En Thaïlande, les canards apprécient les maris volages Arnaud Roux
Nombre d’épouses trompées sectionnent le pénis de leur époux. Une expression en est née : «donner à manger aux canards». Des études tentent d’expliquer ces actes.
A peu près une fois tous les dix ans, la profession médicale se penche sur les épidémies d’amputation de pénis qui touchent régulièrement la Thaïlande, écrit le Guardian.
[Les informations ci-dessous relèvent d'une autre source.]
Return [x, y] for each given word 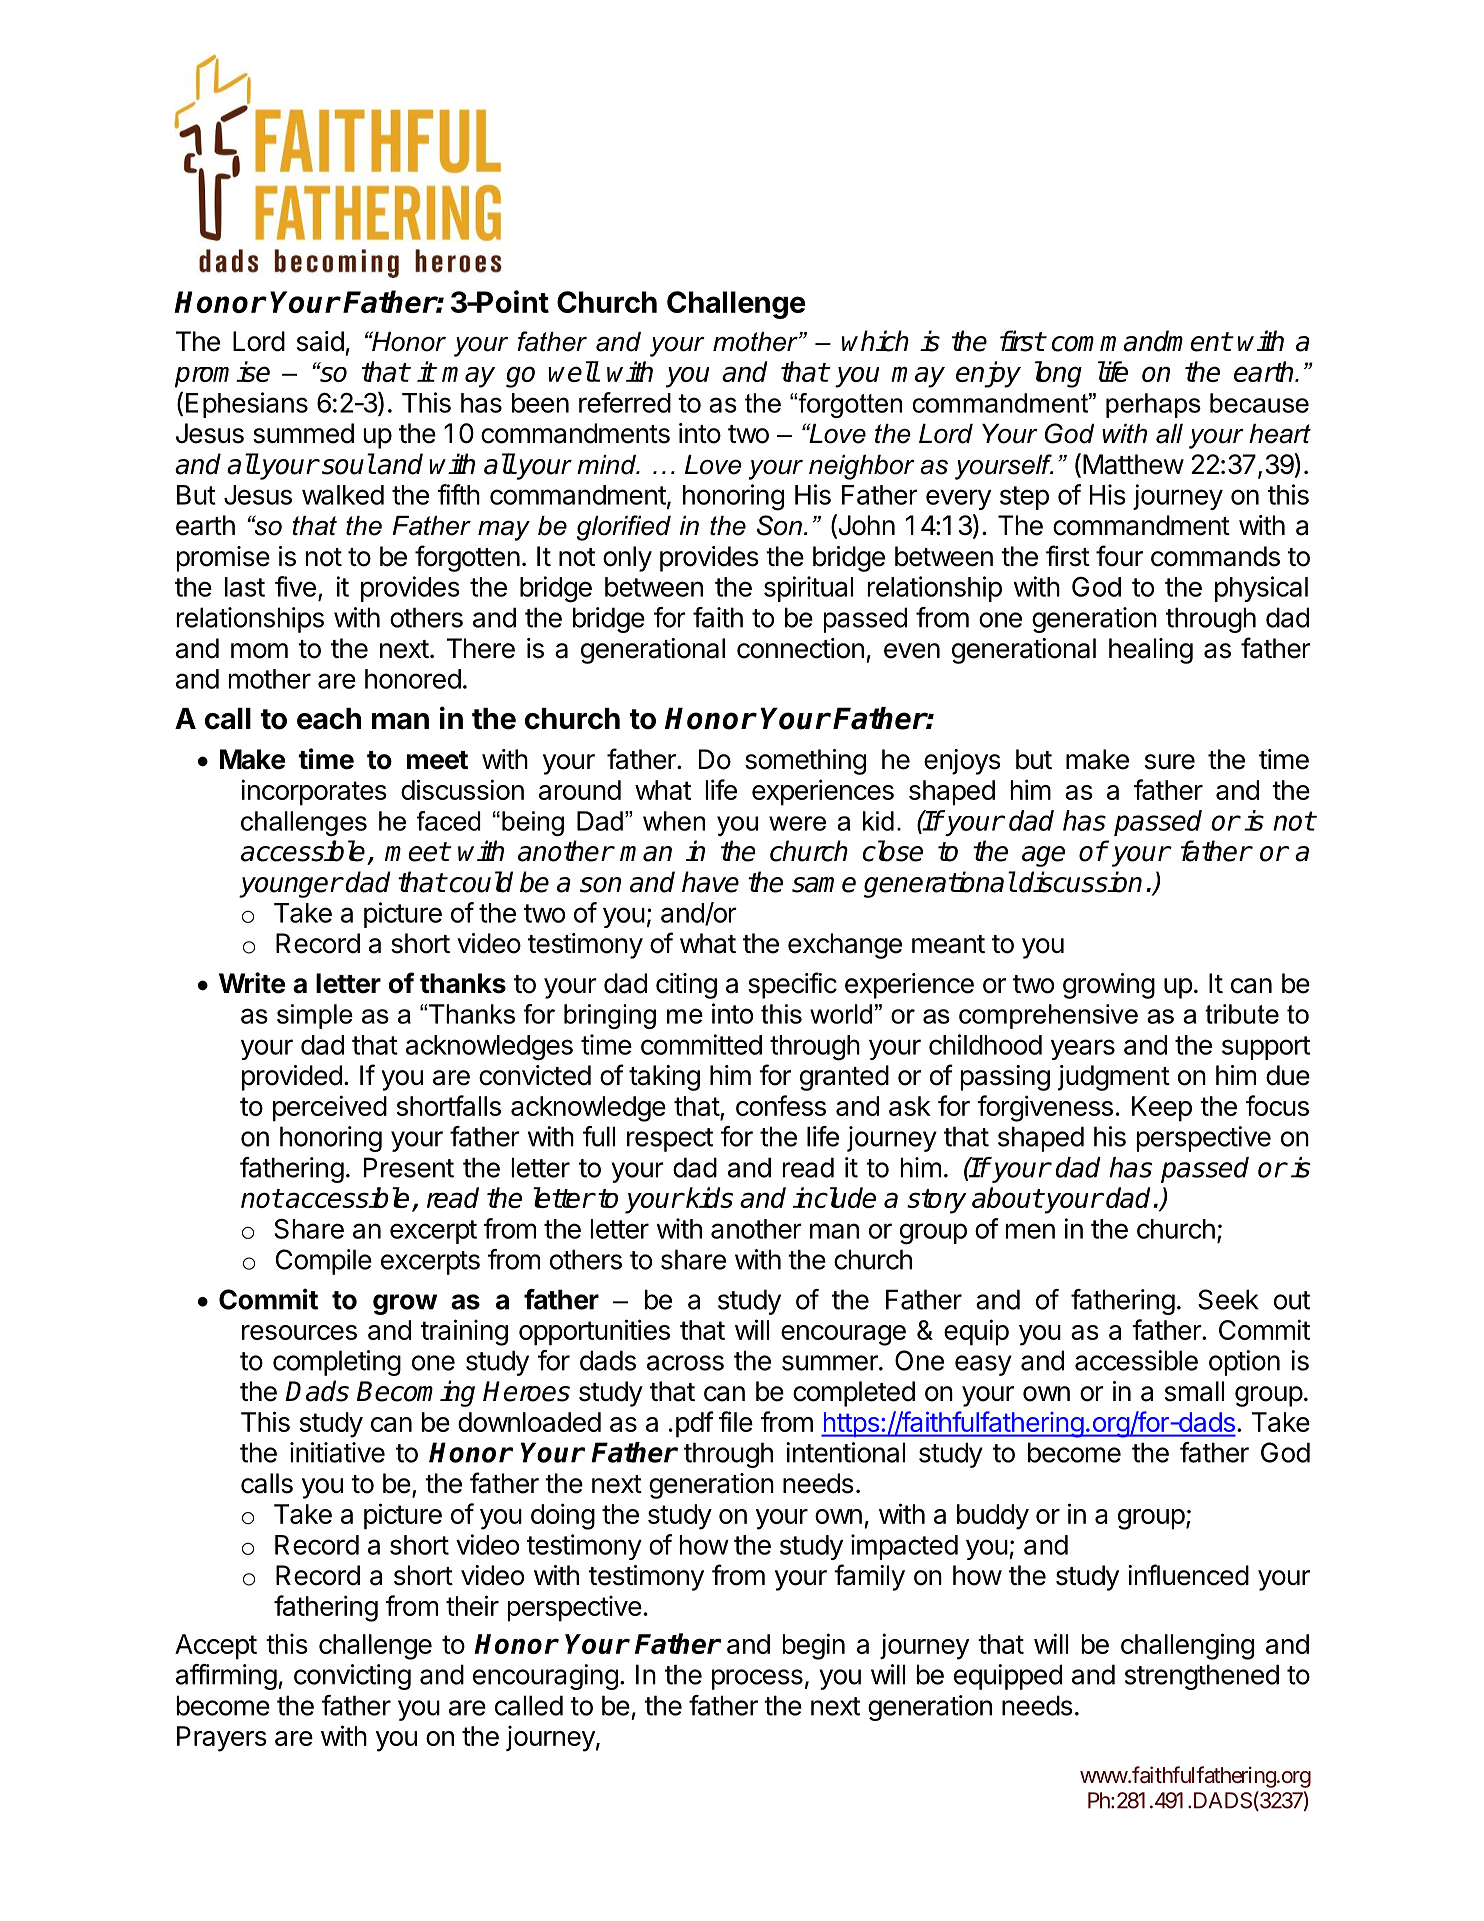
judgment [1114, 1078]
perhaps [1153, 405]
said [320, 341]
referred [625, 402]
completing [337, 1363]
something [805, 762]
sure [1170, 762]
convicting [352, 1677]
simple [315, 1016]
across [685, 1363]
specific [792, 985]
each [329, 719]
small [1194, 1391]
La première grande étude avait été menée en 1983 dans le très sérieux American Journal of Surgery par des médecins thaïlandais de l’hôpital Siriraj de Bangkok. «Dans les années 1970, il était de bon ton pour les femmes thaïlandaises humiliées d’attendre que leur mari [folâtre] s’endorme avant de lui sectionner le pénis avec un couteau de cuisine», écrivaient-ils dans leur étude discutant essentiellement et techniquement des 18 cas de réimplantation de pénis qu’ils avaient pratiqués.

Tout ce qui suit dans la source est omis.